Panel four showed everything in working order, and no pressure drop. Satisfied that the only repair was three, he floated out of the room and down the hall towards the airlock. It took him a half-hour to kit up properly. Having no one to check the seals left him feeling vulnerable as he vented air pressure. The suit held and the pressure gauge said there were no breaks in the seals. Breathing a sigh of relief, Thompson clipped the safety line to himself before stepping out, and reached to clip the other end to a ring welded just outside the airlock. Once clipped on, he made a gentle push ‘outward’ towards Panel three and the leak. It took him another half hour to find the lead. It was small and deep against a rotation point. It meant he had to lock the panel in place to work on it, and with no one to hand off tools or adjust the panel’s orientation, it was going to be a long job.

He’d gotten in position to start removing the seal, when the standard channel beeped. “This is Thompson”, he said. “Friend David, what are you doing on the panel? Nothing has been authorized for repair”, Kim’s voice cut across the channel with disapproving tone. Thompson took two very slowl breaths, focusing on slowing his response to Kim’s arrogant query. “Xian-Xing”, he said, using Kim’s first name deliberately. “What happened can’t stop us from doing maintenance on the station. No maintenance, no station. It’s a simple equation.” He managed to keep the angry growl out of his voice somehow. “I must ask you to stop what you are doing so we all can sit down and decide the priority of our routines.”
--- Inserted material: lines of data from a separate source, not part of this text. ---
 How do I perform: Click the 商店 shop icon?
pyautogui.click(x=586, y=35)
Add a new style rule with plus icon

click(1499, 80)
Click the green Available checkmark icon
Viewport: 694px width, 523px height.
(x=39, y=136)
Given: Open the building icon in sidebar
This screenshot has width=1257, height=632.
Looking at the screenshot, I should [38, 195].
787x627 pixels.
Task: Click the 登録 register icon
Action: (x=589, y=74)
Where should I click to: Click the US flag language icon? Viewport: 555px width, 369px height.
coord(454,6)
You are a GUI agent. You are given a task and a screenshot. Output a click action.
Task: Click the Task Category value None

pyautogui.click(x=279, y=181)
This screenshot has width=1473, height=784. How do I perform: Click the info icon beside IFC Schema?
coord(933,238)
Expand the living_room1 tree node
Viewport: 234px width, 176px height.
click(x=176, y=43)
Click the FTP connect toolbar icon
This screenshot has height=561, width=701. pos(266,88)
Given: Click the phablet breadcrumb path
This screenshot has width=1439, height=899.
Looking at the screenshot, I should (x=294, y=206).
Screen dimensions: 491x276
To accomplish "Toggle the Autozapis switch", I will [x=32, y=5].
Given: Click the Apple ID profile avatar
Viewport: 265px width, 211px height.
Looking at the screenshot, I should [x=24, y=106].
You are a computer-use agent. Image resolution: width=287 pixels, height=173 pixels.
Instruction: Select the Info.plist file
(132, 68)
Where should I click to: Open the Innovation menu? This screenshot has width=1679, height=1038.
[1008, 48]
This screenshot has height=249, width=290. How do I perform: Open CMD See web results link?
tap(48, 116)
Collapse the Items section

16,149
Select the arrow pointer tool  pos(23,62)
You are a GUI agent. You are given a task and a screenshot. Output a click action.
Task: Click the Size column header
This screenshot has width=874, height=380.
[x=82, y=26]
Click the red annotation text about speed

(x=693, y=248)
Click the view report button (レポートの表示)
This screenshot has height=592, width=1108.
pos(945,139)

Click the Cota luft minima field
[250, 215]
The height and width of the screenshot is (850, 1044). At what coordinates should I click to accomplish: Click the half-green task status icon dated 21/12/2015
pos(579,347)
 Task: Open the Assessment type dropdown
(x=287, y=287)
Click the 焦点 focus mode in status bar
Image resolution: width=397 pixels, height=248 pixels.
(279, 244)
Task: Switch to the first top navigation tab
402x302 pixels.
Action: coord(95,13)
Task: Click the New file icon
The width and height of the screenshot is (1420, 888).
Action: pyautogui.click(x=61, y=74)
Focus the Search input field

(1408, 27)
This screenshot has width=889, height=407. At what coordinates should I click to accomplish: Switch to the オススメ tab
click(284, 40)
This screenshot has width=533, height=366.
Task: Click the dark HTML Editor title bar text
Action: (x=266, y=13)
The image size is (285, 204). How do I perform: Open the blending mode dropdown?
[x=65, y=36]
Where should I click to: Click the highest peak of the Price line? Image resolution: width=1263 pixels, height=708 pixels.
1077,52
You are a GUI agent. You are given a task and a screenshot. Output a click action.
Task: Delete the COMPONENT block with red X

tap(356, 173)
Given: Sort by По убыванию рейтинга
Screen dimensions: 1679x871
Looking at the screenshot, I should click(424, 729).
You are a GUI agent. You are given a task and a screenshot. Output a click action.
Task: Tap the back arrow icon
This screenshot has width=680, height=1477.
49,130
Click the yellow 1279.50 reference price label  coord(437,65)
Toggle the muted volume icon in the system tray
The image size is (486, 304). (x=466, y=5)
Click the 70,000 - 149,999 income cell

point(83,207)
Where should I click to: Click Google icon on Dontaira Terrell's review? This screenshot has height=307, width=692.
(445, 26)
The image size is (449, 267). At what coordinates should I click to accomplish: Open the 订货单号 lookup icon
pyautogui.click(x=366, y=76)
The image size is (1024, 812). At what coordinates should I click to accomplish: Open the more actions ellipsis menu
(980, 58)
Thompson bit back another scathing reply and focused on the job at hand. “Can’t, it’s partway apart already. I have to follow through or we won’t have enough temperature control. You want to start overheating the computers?” Thompson crossed mental fingers. He’d just begun on the seal and one bolt loosened technically could be ‘partway’, but reality was if Kim called his bluff, he’d be hard put to argue. The silence on the other end was reassuring. Kim had to be asking Ingers, or possibly Roels about the job. He’d never filled out any system work to track it yet, so no one would have an idea what he was working on. It gave him time to think about how he had to sell the repair so he’d have time to work for a while on the number 1 docking collar.